I love working with groups of students because the sum is always greater than the parts.  Sometimes things go off on tangents but the range of ideas that a group can bring to the table is usually surprising.  One of my favourite classes is a group of composers working with a group of choreographers to develop new work.  My job (and that of my choreographer co-teacher) is to bring these two groups of students together, to dissolve some of the cross-media barriers and hopefully encourage a shared creative language.  There have been some very beautiful moments of work to emerge so far, one in particular  that was extremely moving – watching as a group of people from different arts backgrounds, who had only recently met, let go of their reservations and preconceptions and apprehensions and made some work that was neither music nor dance but something else rather lovely.
 My Inner Critic has been quite vocal of late and one of her pet subjects is 'why can’t I find more time to write my own music?'.  Why am I spending valuable child-free time teaching when I should be writing? (never mind the obvious financial reasons).  Then there is the old saying, one of IC’s favourites, which goes something like… “those who can, do; those who can’t, teach".  I think I can now categorically blow this one out of the water.  There are some VERY good reasons for teaching, not just the desperation of failed artists.  There are the obvious altruistic aspects of teaching – fostering and encouraging young creative minds, contributing to the future cultural life of our society etc etc.  And then there are the very clear benefits to ME as a composer (and a human being).  I learn things – about music and about myself.  I find new ways of looking at problems.  I am enriched by the beautiful things that are created.  I feel like I may have done something useful. And I am reminded again and again why what I do (writing music) is important and not to be abandoned the next time the Inner Critic lets fly.
* I’ve never actually thought that anyone can teach anyone else how to ‘write music’ – only to give them some tools to realise and organise their compositional ideas.

#2
A fresh pair of ears
I was inspired by a recent post by Cath in Musings in Mayhem where she mentioned handing her work over to her writers’ group for critical feedback and how useful this was.  I have long thought that composing music can be one of the most isolated and introverted of creative pastimes.  Lots of time alone at a desk, creating a piece of work with very little consultation or ‘testing out’.   Generally speaking, there are no music editors to give constructive criticism and feedback.  Once the work is finished it usually goes to the performers and then there is often little opportunity to tweak or refine or edit anything other than the surface details of the work.  In its written form, it is difficult to really get a sense of what the sounded work will be like unless you have a highly developed inner ear.  I realized that what I need is a writers’ group, of composers.  So I have made a small start and asked two composer friends if we could set up our own ‘composer self help group’ where we can show each other our work for critical feedback as well as support and encouragement.

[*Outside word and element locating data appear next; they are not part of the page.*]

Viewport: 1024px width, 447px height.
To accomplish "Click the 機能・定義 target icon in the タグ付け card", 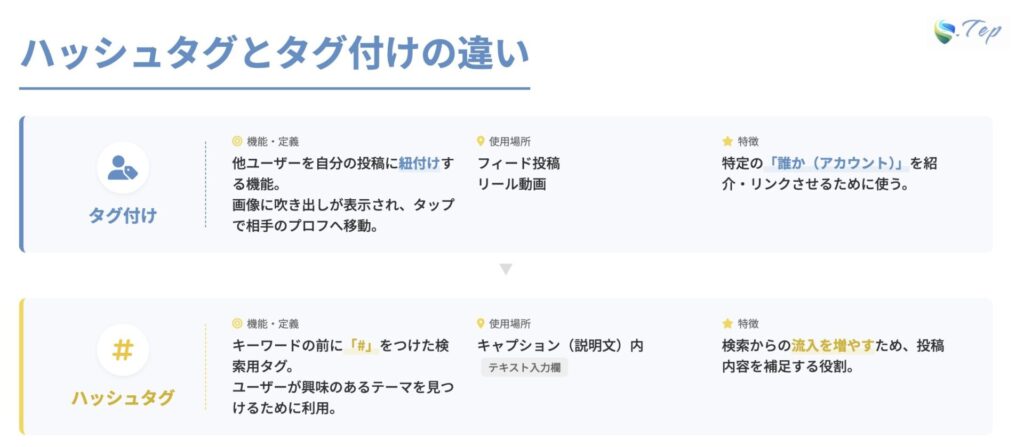I will [x=237, y=142].
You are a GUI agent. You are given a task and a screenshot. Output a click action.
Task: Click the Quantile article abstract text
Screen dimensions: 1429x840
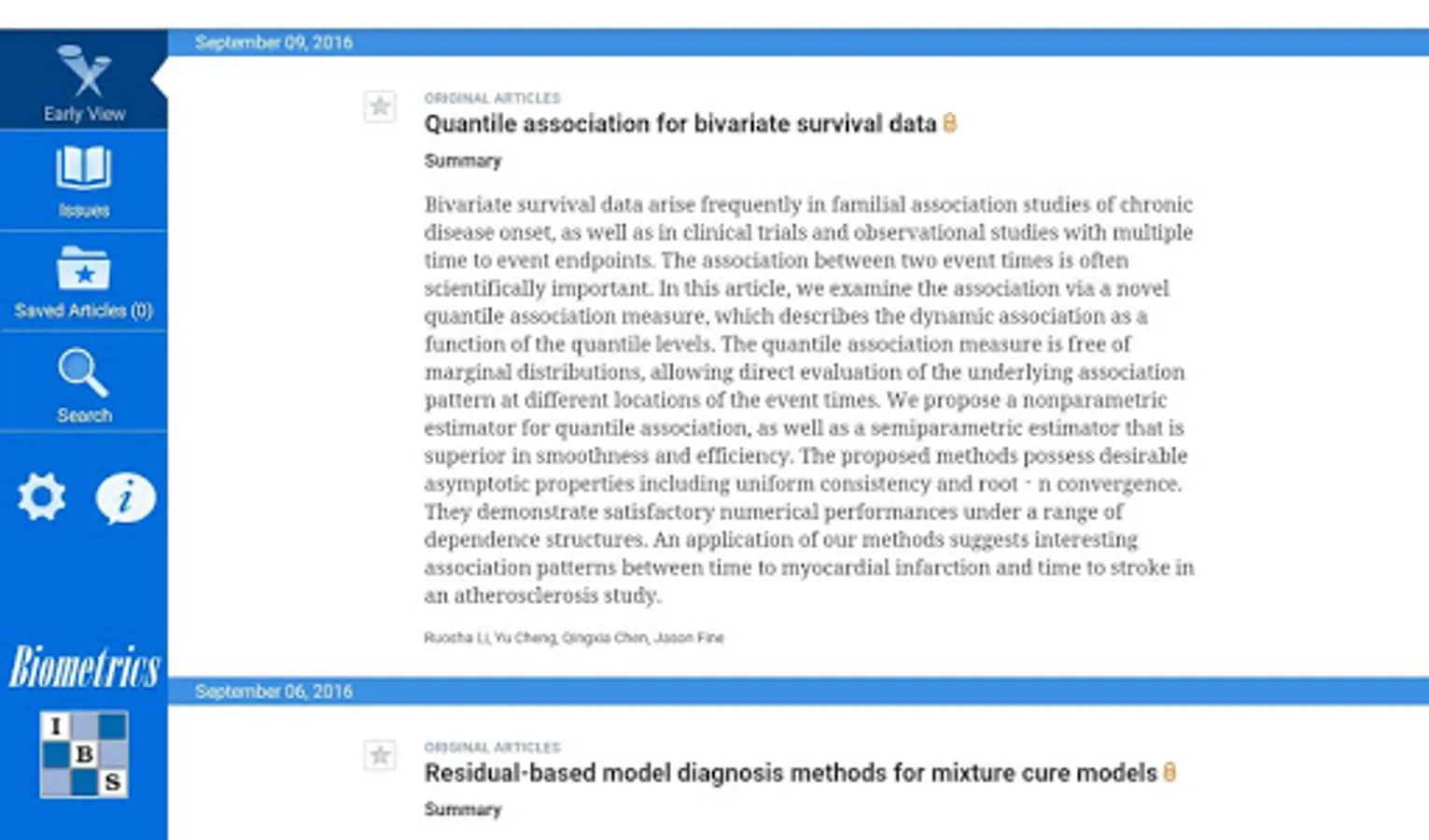[808, 399]
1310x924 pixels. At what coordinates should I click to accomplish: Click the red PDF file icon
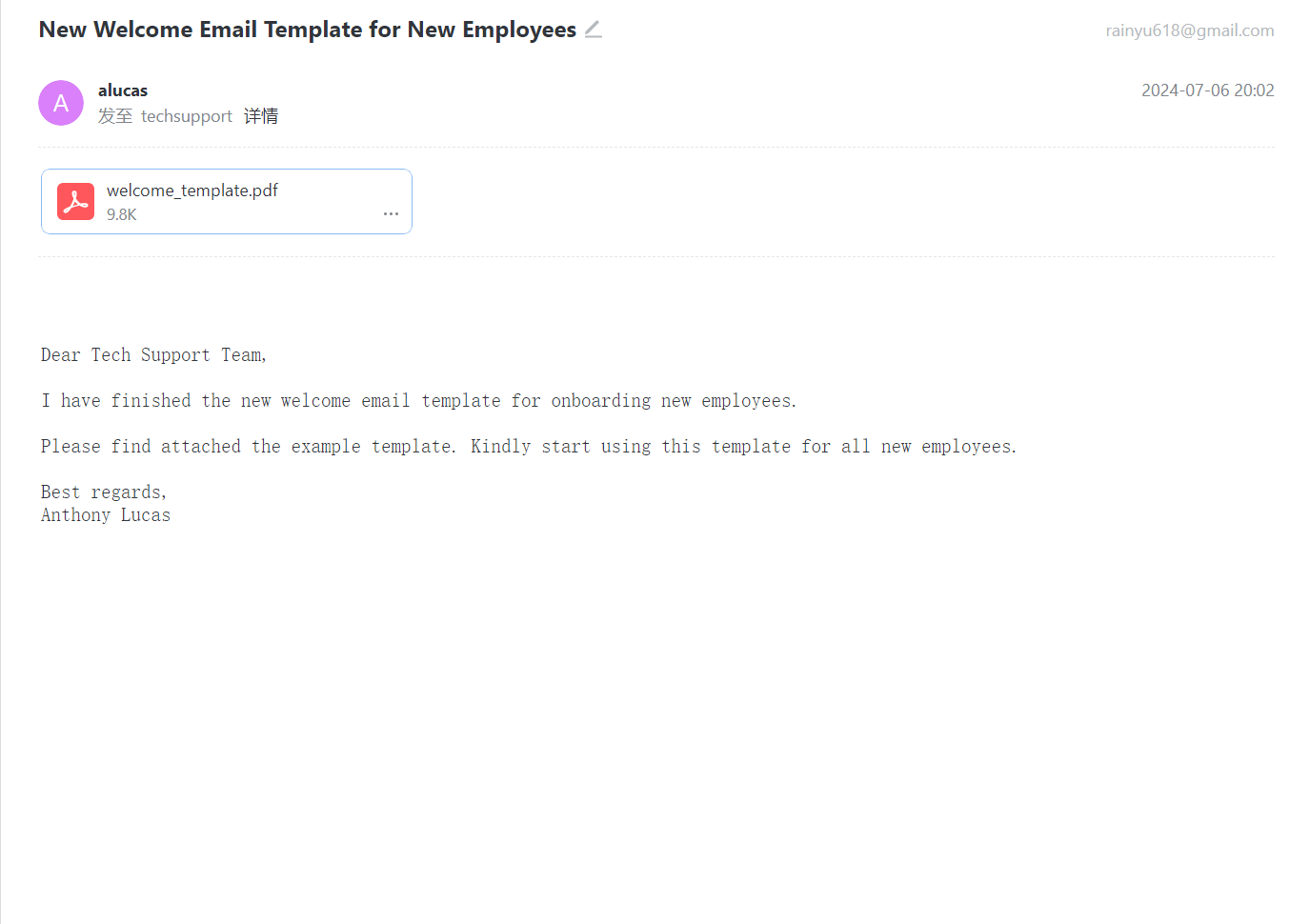point(75,202)
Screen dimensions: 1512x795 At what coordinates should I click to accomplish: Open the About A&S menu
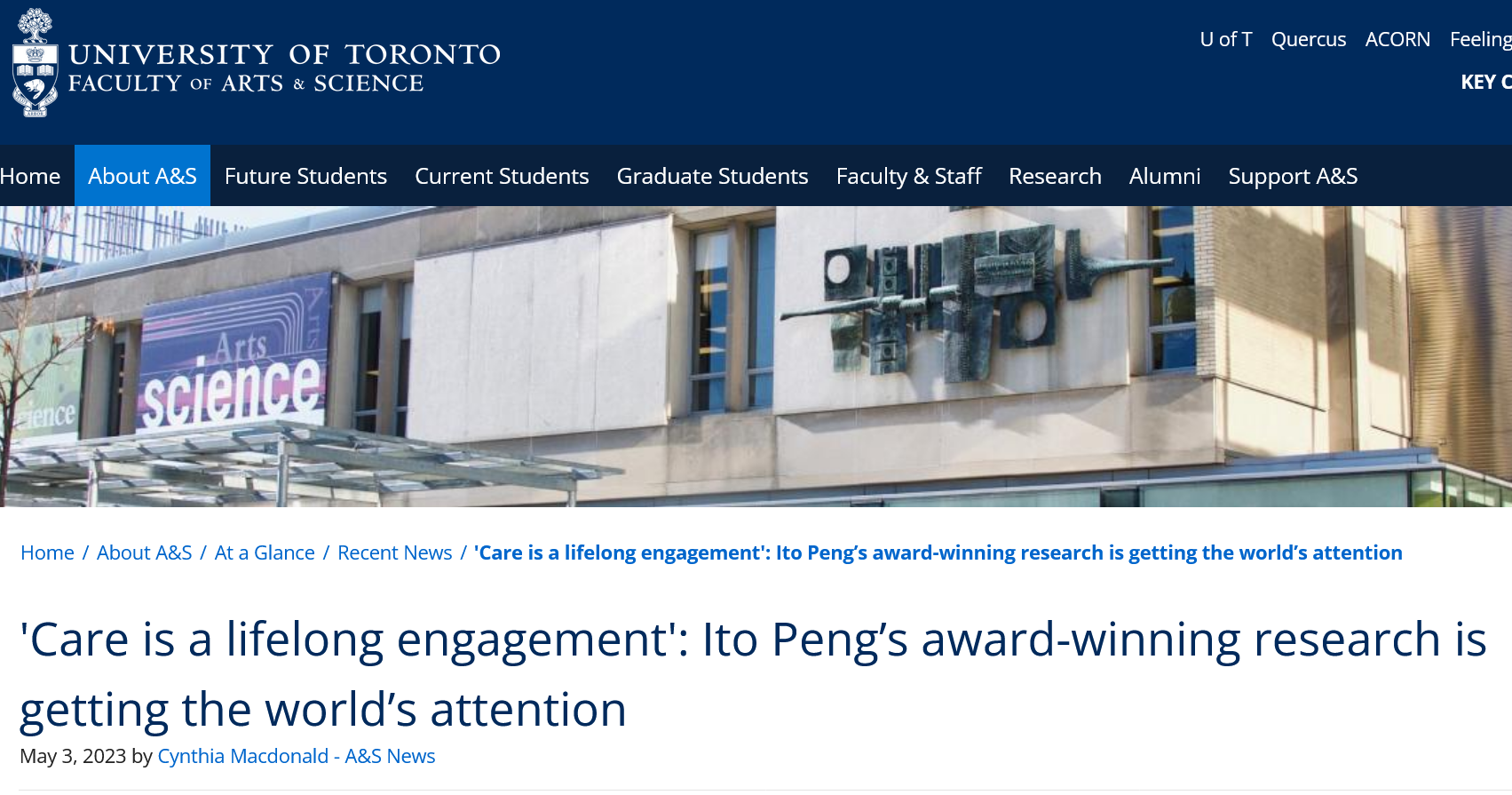pyautogui.click(x=142, y=176)
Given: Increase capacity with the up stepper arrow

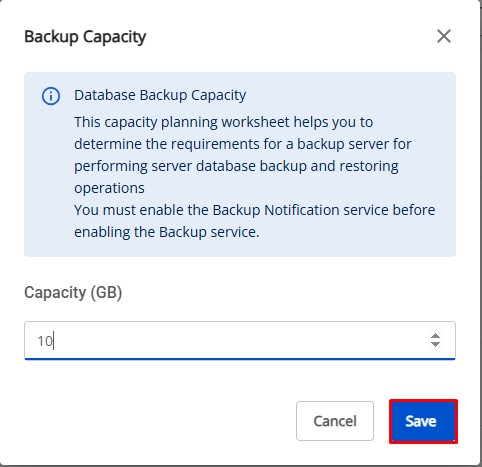Looking at the screenshot, I should pyautogui.click(x=435, y=335).
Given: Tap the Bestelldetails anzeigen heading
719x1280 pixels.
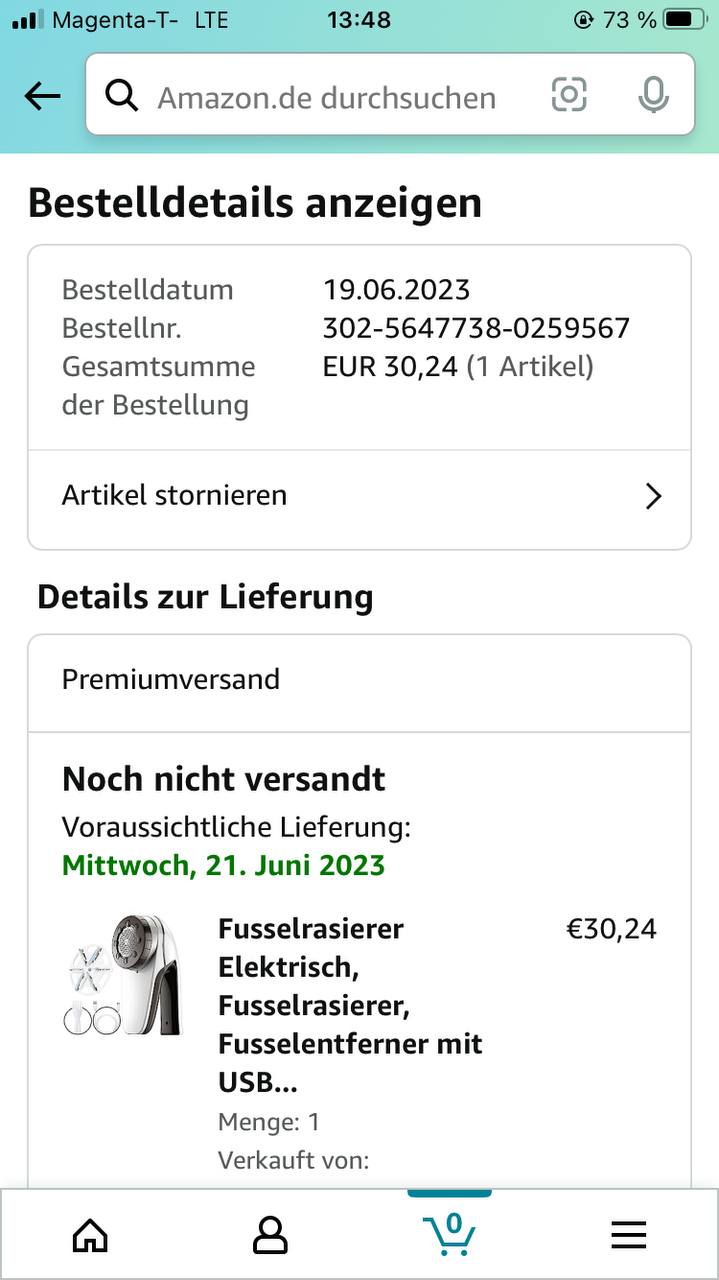Looking at the screenshot, I should point(255,203).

I have happily sent my recent piece to them for a fresh perspective and their comments and encouragement have been invaluable (many thanks to K and L).  I’m looking forward to casting an eye and ear over some of their work and responding in the same generous and constructive way.  On a purely personal level, this process also has a quite significant side effect as it cancels out a very negative tendency I have noticed in myself to be highly competitive with those I consider to be my peers.  So rather than comparing myself  (usually unfavourably) with my peers, it feels much better to open myself up, offer my work for scrutiny and benefit from their feedback and generosity.